** Opening Task material block **
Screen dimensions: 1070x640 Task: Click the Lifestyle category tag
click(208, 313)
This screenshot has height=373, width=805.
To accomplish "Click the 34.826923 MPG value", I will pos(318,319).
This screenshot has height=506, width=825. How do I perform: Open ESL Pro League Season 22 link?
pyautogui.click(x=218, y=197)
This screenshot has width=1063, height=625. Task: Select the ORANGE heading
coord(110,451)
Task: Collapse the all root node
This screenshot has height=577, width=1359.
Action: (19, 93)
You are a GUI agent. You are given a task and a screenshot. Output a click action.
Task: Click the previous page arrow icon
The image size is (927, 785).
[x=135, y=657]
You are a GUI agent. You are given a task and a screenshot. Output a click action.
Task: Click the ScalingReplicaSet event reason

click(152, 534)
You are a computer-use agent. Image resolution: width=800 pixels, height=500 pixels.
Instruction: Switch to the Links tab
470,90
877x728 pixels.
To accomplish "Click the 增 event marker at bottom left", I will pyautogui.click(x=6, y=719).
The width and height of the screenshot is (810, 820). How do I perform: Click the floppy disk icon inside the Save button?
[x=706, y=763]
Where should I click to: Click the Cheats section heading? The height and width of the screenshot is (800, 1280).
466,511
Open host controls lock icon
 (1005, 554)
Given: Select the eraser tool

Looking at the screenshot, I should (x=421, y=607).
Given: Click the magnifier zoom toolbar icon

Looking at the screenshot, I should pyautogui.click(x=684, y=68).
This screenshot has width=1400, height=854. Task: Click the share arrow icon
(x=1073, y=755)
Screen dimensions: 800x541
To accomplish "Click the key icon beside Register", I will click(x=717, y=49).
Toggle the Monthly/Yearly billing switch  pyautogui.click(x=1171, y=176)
** Closing Task material block **
**Directions for this task:**
Look for the string "pixels" in the entries above. Copy every line that has it.

**Task solution:**
You are a computer-use agent. Image resolution: width=800 pixels, height=500 pixels.
877x728 pixels.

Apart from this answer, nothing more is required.